Cogewea is an interesting heroine, or would be if the book were better written. She is willful, independent, and an excellent horseback rider. She has some education and wants more out of life than what it seems to be offering her. We can assume she is something like her creator, whose dreams obviously extended beyond being a migrant farmworker. Cogewea's dissatisfaction with life is probably what makes her so susceptible to Densmore's lies, but her strength of character helps save her.

There is a great deal of discussion throughout the novel about Indian rights or lack thereof, how Indians are abused by whites and have been from the start. But it's all talk until the very end, when we see what power the evil Densmore has and what danger Cogewea allowed herself to get into. She makes no attempt to get back at him, and forbids the ranch hands to try anything, knowing that they can do nothing -- and trying to do something may backfire on them. That hit home with me, in a way that all the general talk did not. Thus the power of fiction over nonfiction is demonstrated. 

Despite the clear portrayal of Indians (often referred to as Americans, or original Americans) as "good guys" and whites as "bad guys," Cogewea and the others seem resigned to the idea that the whites are winning and there is nothing they can do about it. This point is made over and over. Even though the old traditional grandmother is shown to be enormously wise and good, she is described as one of the last of a dying race. This all recalls Pokagon's point of view as well. I wonder at what point the books I'm reading will stop viewing Native Americans that way. It will be something to watch for.

Post-note
I have to add something to this, because I've now read a scholarly article by one Martha L. Viehmann ("My People...My Kind": Mourning Dove's Cogewea, the Half-blood as a Narrative of Mixed Descent) and it's helped me to think about the book a little more clearly. Viehmann states unequivocally that the stories and romance were written by Mourning Dove, while Lucullus McWhorter added in all the policy bits that so badly interrupt the narrative. Viehmann is more charitable than I am:

A notable difference between Mourning Dove and McWhorter is that she has strong faith in the power of stories (or fiction) to sway readers to her point of view, whereas he places his faith in the power of historical facts. Where Mourning Dove included dramatic vignettes of western life and incorporated Okanogan folktales into the novel, McWhorter added footnotes and arguments against the Indian Bureau.... In the novel proper, his inserted arguments can jolt the reader. [I'll say!]
Viehmann also discusses at length the issue alluded to by the subtitle, "the Half-blood." I kind of ignored that aspect of the novel, but it is important. Cogewea is to some extent at home in both worlds, Indian and white, but not completely accepted by either. But she is especially not accepted by the whites. In one important section, she rides in both the "squaws' race" and the "ladies' race" and wins both, but she is only given the prize in the squaws' race. The white man managing the races is horrified at the idea of her acting white, even though she is half white. Cogewea feels a bond with other Indians, not so much with whites, and of course many of the white characters are bad people (Densmore and her own father, especially). Since most of the Native American writers I'm reading have some white ancestry, this issue will undoubtedly come up again. It reminds me of the theme of "passing" in Black literature.

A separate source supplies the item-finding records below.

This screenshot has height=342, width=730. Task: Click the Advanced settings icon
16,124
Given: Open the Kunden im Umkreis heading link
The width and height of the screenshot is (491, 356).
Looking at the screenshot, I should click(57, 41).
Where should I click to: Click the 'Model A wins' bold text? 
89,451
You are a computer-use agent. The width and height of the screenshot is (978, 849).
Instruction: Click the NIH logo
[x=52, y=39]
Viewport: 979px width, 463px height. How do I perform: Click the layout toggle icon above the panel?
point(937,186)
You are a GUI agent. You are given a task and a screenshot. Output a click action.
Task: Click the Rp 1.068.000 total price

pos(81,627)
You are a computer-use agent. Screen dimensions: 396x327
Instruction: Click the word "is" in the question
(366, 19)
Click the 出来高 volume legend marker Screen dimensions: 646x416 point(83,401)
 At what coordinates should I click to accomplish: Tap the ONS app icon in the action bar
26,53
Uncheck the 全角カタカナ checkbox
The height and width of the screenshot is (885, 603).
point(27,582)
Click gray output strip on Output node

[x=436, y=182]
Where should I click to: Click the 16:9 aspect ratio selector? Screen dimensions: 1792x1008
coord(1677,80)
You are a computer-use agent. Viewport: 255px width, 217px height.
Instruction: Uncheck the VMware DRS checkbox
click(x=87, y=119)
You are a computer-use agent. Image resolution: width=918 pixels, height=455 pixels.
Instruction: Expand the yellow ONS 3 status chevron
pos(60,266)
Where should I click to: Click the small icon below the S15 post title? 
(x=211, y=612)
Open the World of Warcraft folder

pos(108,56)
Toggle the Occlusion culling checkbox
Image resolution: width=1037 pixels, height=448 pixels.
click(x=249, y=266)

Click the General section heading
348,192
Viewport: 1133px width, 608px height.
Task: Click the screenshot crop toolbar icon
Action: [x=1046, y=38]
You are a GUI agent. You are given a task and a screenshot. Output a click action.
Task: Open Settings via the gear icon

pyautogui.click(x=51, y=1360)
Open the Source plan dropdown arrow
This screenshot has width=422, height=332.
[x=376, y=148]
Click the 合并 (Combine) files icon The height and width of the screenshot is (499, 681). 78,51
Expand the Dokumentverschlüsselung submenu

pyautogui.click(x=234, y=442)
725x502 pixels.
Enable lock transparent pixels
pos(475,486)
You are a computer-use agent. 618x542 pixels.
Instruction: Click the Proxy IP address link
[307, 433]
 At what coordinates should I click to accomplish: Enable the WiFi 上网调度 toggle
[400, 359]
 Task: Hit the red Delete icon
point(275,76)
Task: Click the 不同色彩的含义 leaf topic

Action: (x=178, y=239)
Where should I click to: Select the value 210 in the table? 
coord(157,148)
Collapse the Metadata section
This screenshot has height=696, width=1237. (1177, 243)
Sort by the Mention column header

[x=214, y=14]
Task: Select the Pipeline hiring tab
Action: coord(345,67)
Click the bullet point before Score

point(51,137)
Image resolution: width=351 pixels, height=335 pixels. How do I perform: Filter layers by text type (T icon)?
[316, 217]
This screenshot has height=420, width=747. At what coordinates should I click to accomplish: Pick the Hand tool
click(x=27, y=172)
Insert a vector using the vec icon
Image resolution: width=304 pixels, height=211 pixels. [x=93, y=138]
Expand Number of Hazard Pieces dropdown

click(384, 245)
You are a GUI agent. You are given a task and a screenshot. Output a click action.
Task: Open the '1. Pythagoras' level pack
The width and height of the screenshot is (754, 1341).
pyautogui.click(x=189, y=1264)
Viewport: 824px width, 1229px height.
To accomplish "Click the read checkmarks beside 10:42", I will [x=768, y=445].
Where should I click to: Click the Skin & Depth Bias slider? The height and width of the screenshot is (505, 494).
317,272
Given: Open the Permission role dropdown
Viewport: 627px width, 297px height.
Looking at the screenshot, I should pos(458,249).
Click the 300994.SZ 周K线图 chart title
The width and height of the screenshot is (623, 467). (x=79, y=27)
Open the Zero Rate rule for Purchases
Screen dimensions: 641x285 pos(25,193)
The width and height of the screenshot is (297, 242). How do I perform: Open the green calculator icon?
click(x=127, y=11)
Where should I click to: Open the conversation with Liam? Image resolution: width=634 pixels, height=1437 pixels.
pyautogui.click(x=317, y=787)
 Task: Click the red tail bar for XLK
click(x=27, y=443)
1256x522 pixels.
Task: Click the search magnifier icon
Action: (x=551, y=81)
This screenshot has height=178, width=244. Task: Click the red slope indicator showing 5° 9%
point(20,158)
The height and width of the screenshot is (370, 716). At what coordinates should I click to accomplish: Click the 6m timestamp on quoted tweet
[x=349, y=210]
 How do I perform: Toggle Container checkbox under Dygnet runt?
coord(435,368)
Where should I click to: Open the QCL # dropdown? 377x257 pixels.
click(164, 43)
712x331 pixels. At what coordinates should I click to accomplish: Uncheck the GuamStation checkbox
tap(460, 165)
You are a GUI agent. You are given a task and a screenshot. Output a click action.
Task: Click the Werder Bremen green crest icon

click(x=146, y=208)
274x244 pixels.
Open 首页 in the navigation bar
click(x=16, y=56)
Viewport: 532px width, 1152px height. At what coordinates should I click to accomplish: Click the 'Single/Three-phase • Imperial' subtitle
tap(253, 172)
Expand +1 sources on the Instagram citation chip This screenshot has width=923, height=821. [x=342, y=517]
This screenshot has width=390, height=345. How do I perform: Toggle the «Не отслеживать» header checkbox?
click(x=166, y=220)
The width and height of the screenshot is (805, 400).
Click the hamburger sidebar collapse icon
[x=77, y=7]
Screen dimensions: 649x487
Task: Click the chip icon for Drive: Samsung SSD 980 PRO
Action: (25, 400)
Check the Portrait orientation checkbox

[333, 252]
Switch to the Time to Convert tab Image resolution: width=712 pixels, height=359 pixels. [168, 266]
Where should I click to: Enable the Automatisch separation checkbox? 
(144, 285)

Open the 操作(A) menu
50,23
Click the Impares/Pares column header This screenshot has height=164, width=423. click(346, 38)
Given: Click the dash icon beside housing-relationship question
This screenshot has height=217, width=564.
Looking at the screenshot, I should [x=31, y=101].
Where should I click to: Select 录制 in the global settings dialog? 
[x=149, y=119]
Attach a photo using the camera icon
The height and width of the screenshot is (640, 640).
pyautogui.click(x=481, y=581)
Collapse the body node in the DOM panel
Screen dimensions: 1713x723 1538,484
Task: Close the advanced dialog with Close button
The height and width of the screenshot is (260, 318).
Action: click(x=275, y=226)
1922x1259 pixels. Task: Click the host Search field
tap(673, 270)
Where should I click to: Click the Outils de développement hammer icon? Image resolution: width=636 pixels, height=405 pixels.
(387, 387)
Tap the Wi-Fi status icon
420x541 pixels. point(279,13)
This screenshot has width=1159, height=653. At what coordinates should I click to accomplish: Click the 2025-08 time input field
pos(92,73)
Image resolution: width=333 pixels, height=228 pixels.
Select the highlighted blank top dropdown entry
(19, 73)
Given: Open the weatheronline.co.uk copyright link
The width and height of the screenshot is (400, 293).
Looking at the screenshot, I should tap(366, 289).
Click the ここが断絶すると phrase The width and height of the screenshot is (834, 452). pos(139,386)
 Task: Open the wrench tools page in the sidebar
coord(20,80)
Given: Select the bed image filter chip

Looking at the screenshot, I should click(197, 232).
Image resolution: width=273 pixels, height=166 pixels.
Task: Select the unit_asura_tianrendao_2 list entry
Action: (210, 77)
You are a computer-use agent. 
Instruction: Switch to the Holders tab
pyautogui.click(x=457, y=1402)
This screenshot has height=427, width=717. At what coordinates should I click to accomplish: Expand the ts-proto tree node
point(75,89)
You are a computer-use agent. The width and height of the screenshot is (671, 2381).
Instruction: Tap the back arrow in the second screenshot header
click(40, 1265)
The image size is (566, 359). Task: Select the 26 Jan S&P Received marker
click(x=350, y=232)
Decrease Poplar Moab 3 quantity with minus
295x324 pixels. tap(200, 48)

The article was originally published in Early Native American Writing: New Critical Essays, edited by Helen Jaskoski, 1996, and reprinted in the volume I got from the Longmont public library, Native-American Writers, edited by Harold Bloom, 1998. The latter volume says Viehmann is "currently adjunct professor of English at the University of Denver," but that was back in 1998. She received her PhD in American Studies at Yale in 1994, so her Cogewea article is obviously part of her dissertation. More recently she seems to have taught writing at Northern Kentucky University (there are "rate my professor" reviews from 10-15 years ago). Now she appears to be active in Black Lives Matter marches and such.  She seems to be about my age, yet another would-be academic who didn't make it. I suspect I'd like her. We'd certainly have things to talk about.